La targa affissa all’esterno dell’Ufficio di rappresentanza di Taiwan a Vilnius. (Crediti: Petras Malukas, Afp)

La risposta cinese non si è fatta attendere e ha comportato il ritiro dei funzionari cinesi, compreso l’ambasciatore, dalla Lituania (prima volta in un paese europeo), la chiusura dell’ambasciata lituana a Pechino e la sospensione delle esportazioni di alcune merci dal paese baltico.

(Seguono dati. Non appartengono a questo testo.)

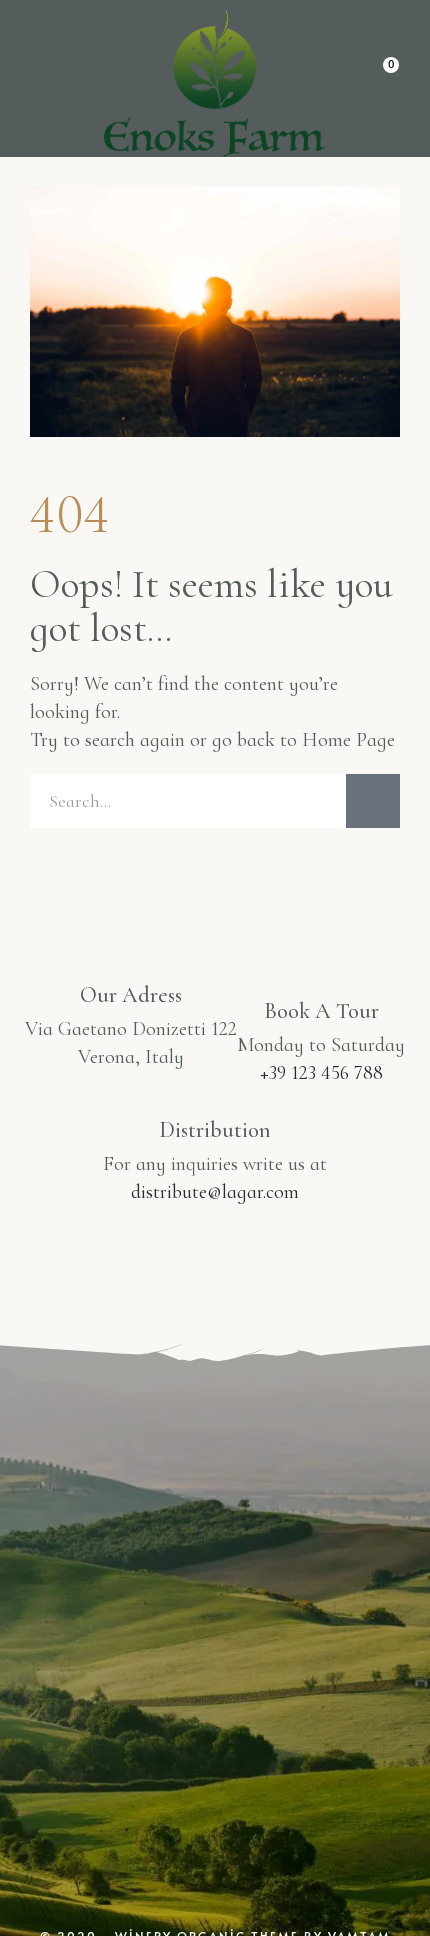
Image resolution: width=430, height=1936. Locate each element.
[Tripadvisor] (301, 1690)
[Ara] (373, 801)
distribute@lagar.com (215, 1192)
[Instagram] (129, 1690)
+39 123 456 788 (321, 1073)
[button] (43, 80)
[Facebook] (215, 1690)
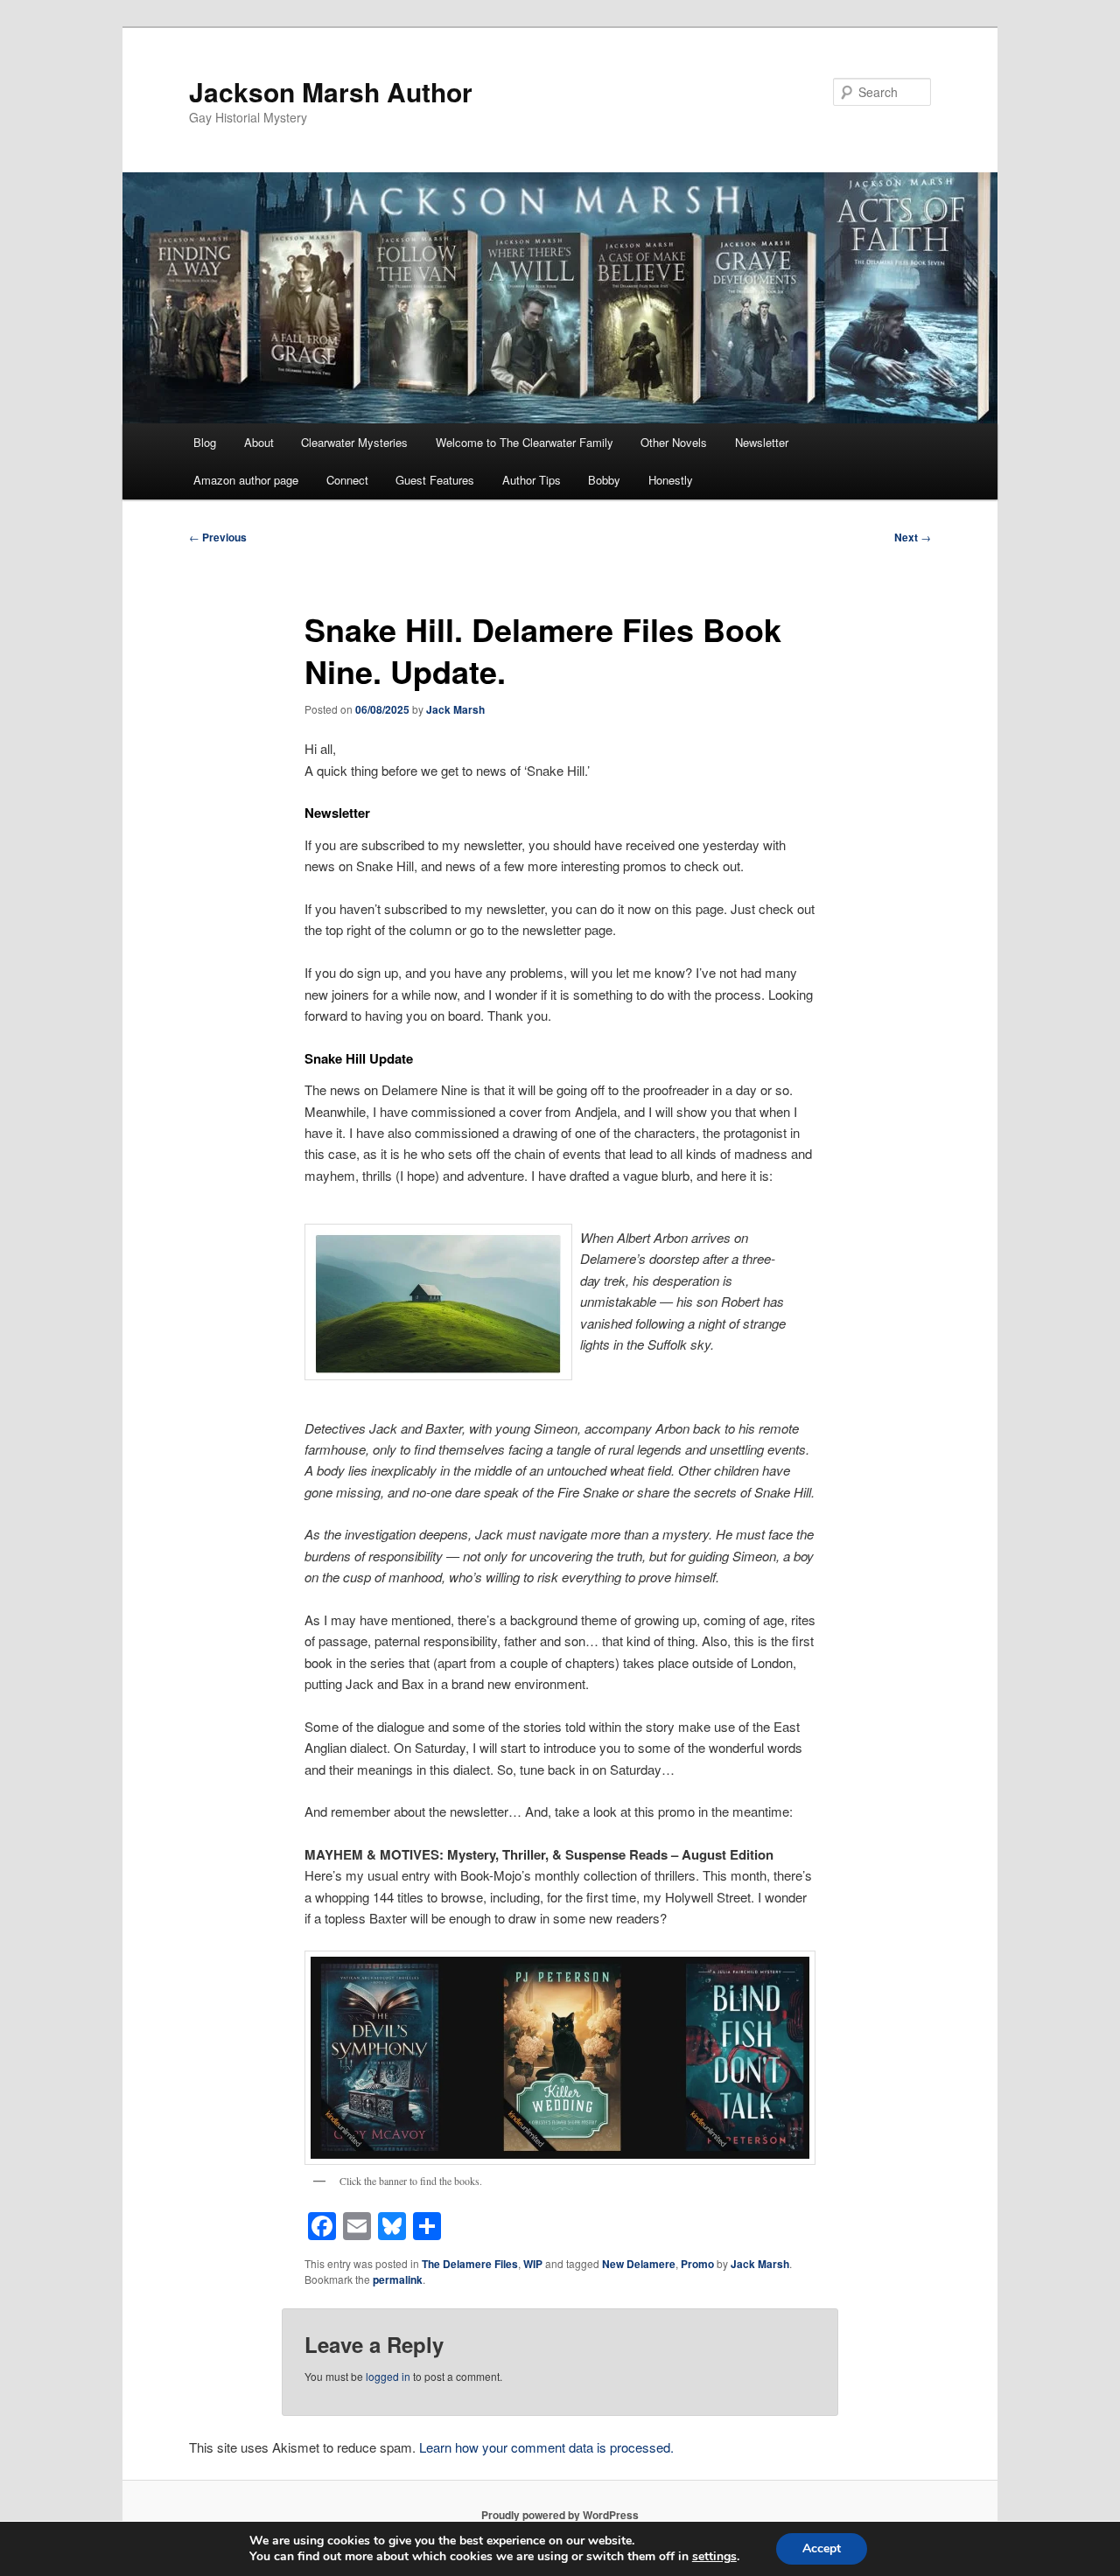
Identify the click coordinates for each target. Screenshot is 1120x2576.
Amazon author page (245, 479)
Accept (821, 2548)
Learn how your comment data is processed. (546, 2447)
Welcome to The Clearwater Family (524, 442)
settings (714, 2557)
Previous (218, 537)
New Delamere (639, 2264)
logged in (388, 2376)
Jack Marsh (455, 709)
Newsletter (761, 442)
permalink (398, 2279)
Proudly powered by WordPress (560, 2515)
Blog (204, 442)
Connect (347, 479)
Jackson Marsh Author (330, 91)
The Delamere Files (470, 2264)
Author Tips (531, 479)
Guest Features (435, 479)
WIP (532, 2264)
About (259, 442)
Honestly (670, 479)
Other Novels (673, 442)
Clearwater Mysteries (354, 442)
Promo (697, 2264)
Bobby (604, 479)
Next (912, 537)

PERCHÉ LA LITUANIA RAPPRESENTA UN PROBLEMA PER LA CINA

La replica cinese potrebbe sembrare esagerata viste le dimensioni demografiche e territoriali della Lituania.
Tuttavia, la tigre baltica rappresenta un problema dal momento che si è rifiutata di riconoscere la Cina come superpotenza globale.

Vilnius rappresenta infatti un importante corridoio di passaggio delle merci cinesi verso l’Europa; importanza confermata nel 2017 dalla firma da parte del governo di lituano di un’intesa preliminare con la Cina per aderire alla “Belt and Road”, ovvero il piano di investimenti di Pechino per la costruzione di infrastrutture commerciali, necessarie a garantire la diffusione dell’influenza della Cina nel mondo. 

La potenza asiatica teme inoltre che la decisione di adottare una politica estera “basata sui valori e sul sostegno ai princìpi democratici”, come affermato dal ministro Landsbergis, possa spingere altri paesi a fare lo stesso.
Lo scontro con Vilnius sarebbe dunque da leggersi in chiave intimidatoria: l’obiettivo principale è quello di scoraggiare altri Stati a seguire le orme della tigre baltica.

La Lituania per il momento dorme sonni tranquilli e sembra non prendere troppo sul serio le minacce e le ritorsioni cinesi, visti anche i suoi deboli rapporti economici con il Dragone (il commercio con la Cina rappresenta l’un per cento del PIL della Lituania).